UPLC-Q-TOF-MS based investigation into the bioactive compounds and molecular mechanisms of Qishen Huanwu capsule attenuates anthracycline-induced cardiotoxicity

Background

Cardiotoxicity is a prevalent side effect linked to anthracyclines, a class of chemotherapy drugs, that frequently leads to the discontinuation of anthracycline-based treatments among cancer patients. Thus, there is a pressing need to mitigate and prevent these cardiotoxic effects. Mounting evidence suggests that Traditional Chinese Medicine may alleviate the toxic side effects of chemotherapy agents. For this reason, this study seeked to comprehensively assess the cardioprotective properties of the Qishen Huanwu capsule (QSHWC) against pirarubicin (THP)-induced cardiotoxicity in rat models and explore the underlying mechanisms.

Methods

The effects of QSHWC on anthracycline-induced myocyte damage was evaluated via CCK8 assay. Investigations conducted subsequently principally comprised network pharmacology methodology, Ultra-performance liquid chromatograph-hybrid quadrupole orbitrap high resolution mass spectrometer (UHPLC-Q-Orbitrap HRMS) and an anthracycline-induced cardiotoxicity (AIC) rat model to dig into the chemical constituents and potential therapeutic mechanisms of the QSHWC.

Results

As evidently demonstrated by in-vitro studies, QSHWC not only effectively elevated the cell viability of H9c2 after anthracycline injury, but also downregulates NLRP3 expression and LDH release.

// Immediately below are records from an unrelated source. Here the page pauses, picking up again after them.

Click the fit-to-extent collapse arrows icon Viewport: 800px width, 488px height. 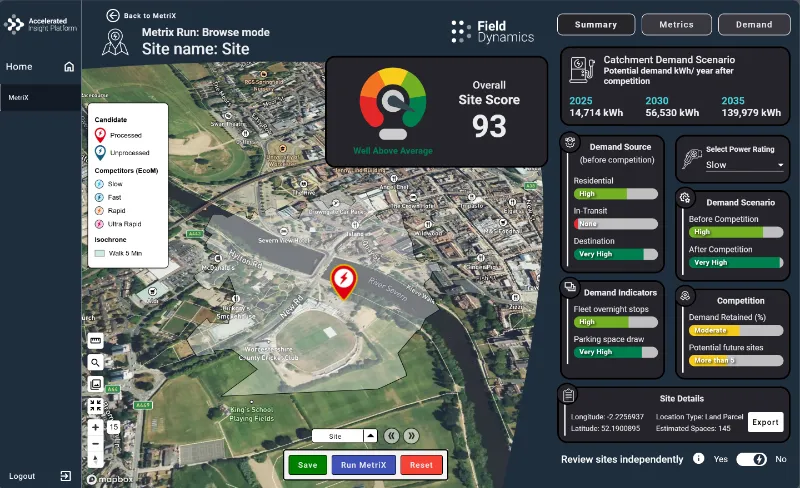coord(95,406)
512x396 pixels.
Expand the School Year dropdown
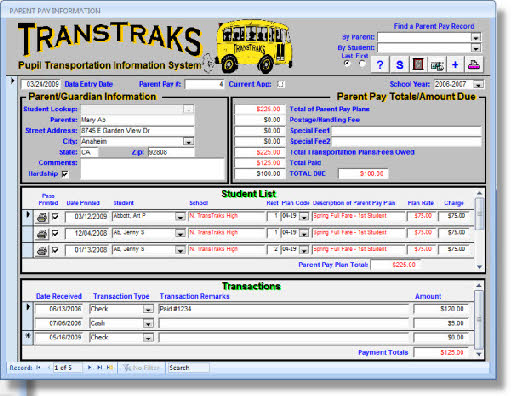click(479, 85)
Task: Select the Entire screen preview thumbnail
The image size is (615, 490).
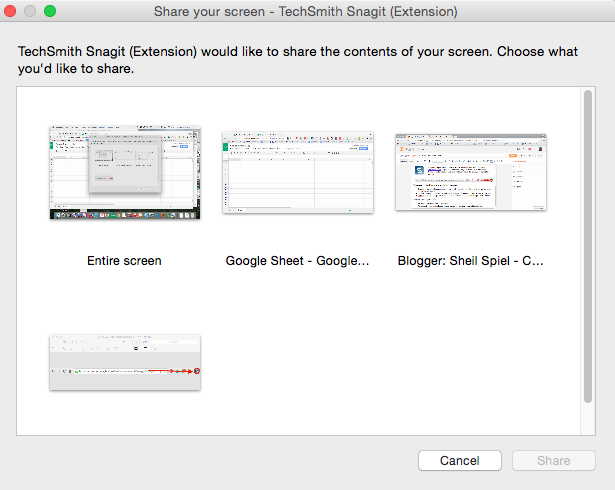Action: 125,173
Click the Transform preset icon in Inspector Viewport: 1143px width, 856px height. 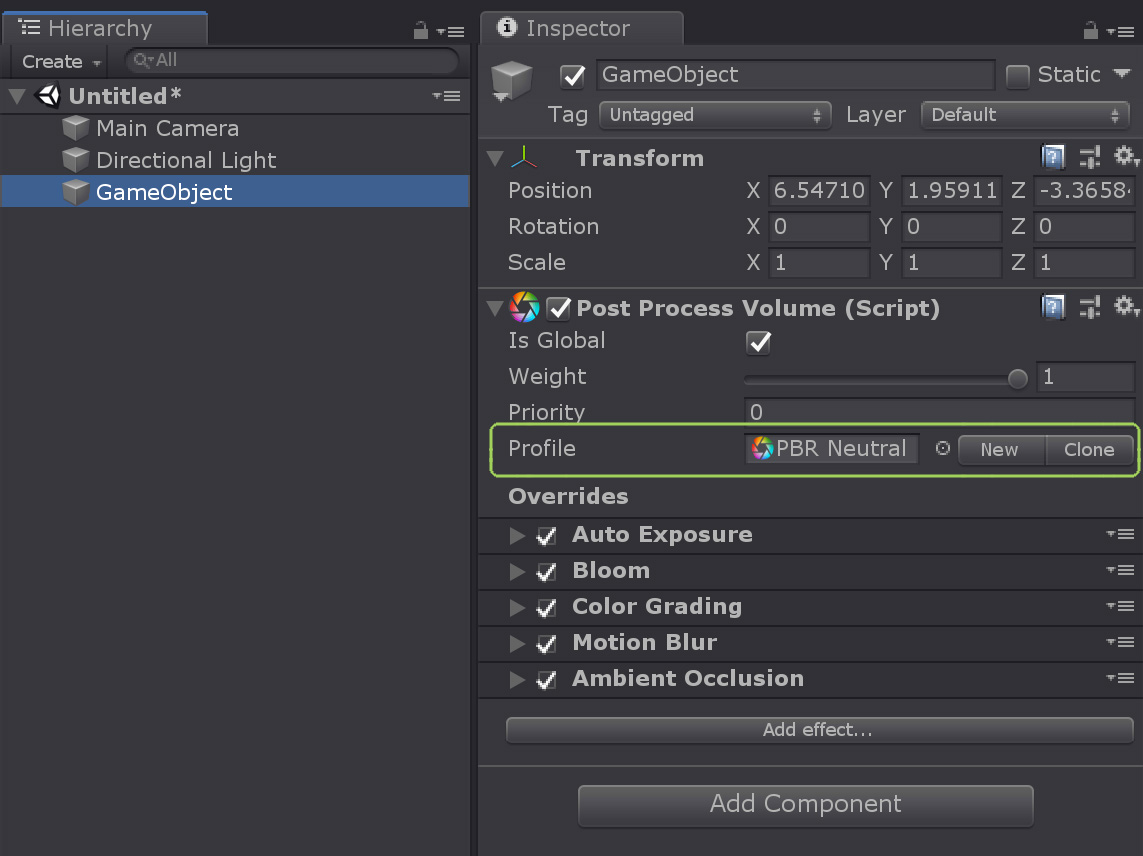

As illustrated by in-vivo studies, medium and high doses of QSHWC improved the cardiac injury caused by pirarubicin, decreased myocardial injury scores, cTnT and NT-proBNP levels, and elevated the left ventricular ejection fraction (LVEF %). By conducting HPLC-Q-Exactive-MS analysis, we identified the major parts of the QSHWC. As suggested by network pharmacology and molecular docking analyses, QSHWC may exert cardioprotective protective effects by regulating multiple signaling pathways such as PI3K/AKT and NOD-like receptors. Last but not least, animal experiments confirmed that QSHWC can up-regulate phosphorylated PI3K and phosphorylated AKT in rat myocardial tissue, while down-regulating NLRP3 levels.

Conclusion

QSHWC alleviates anthracycline-induced cardiotoxicity by targeting cardiac pyroptosis through the PI3K/AKT pathway, while providing a multi-target therapeutic strategy.